>>>>>

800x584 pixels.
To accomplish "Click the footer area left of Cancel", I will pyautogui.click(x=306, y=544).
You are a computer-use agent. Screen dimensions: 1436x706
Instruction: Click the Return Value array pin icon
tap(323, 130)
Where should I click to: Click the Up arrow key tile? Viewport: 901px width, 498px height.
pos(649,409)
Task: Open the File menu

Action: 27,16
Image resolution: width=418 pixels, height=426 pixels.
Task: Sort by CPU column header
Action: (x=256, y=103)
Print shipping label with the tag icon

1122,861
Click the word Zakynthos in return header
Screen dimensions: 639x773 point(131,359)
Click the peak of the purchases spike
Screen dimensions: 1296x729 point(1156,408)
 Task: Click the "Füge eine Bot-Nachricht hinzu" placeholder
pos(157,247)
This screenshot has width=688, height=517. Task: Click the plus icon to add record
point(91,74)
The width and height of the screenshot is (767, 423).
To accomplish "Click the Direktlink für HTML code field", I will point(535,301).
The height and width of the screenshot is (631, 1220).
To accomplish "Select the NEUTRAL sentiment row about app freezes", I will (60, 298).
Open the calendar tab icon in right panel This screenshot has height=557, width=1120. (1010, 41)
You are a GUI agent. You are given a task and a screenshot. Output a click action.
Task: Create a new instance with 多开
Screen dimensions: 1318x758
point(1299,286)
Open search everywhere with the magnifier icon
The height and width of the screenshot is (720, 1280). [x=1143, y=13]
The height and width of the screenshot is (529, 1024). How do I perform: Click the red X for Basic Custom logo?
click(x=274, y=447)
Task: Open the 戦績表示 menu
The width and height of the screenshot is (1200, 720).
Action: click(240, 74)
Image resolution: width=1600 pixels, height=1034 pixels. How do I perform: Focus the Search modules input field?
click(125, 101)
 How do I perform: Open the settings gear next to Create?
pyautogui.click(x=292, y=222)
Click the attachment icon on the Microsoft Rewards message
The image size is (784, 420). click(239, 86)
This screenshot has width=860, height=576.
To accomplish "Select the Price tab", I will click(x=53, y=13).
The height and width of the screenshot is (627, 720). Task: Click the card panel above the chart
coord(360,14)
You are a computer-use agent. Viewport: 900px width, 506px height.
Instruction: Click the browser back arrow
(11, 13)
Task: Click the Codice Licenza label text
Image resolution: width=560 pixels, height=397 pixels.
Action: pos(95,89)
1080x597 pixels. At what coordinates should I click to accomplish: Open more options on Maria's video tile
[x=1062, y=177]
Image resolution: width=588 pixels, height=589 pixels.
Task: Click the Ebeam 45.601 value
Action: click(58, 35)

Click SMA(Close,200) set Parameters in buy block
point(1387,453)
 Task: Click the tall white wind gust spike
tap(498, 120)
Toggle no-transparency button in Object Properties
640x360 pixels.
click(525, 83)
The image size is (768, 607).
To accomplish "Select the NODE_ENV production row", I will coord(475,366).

<<<<<

Objective:
Rewrite the part of the material that opens with the line containing "The height and width of the screenshot is (529, 1024)." and closes with the line containing "pyautogui.click(x=292, y=222)", with both lines included. Keep every line, requests too, and scale each coordinate in the answers by 1.7, rounding to the nearest whole number with halves rounded up.

Correct response:
The height and width of the screenshot is (529, 1024). How do I perform: Click the red X for Basic Custom logo?
click(x=466, y=760)
Task: Open the 戦績表示 menu
The width and height of the screenshot is (1200, 720).
Action: click(408, 126)
Image resolution: width=1600 pixels, height=1034 pixels. How do I perform: Focus the Search modules input field?
click(213, 172)
 How do I perform: Open the settings gear next to Create?
pyautogui.click(x=496, y=377)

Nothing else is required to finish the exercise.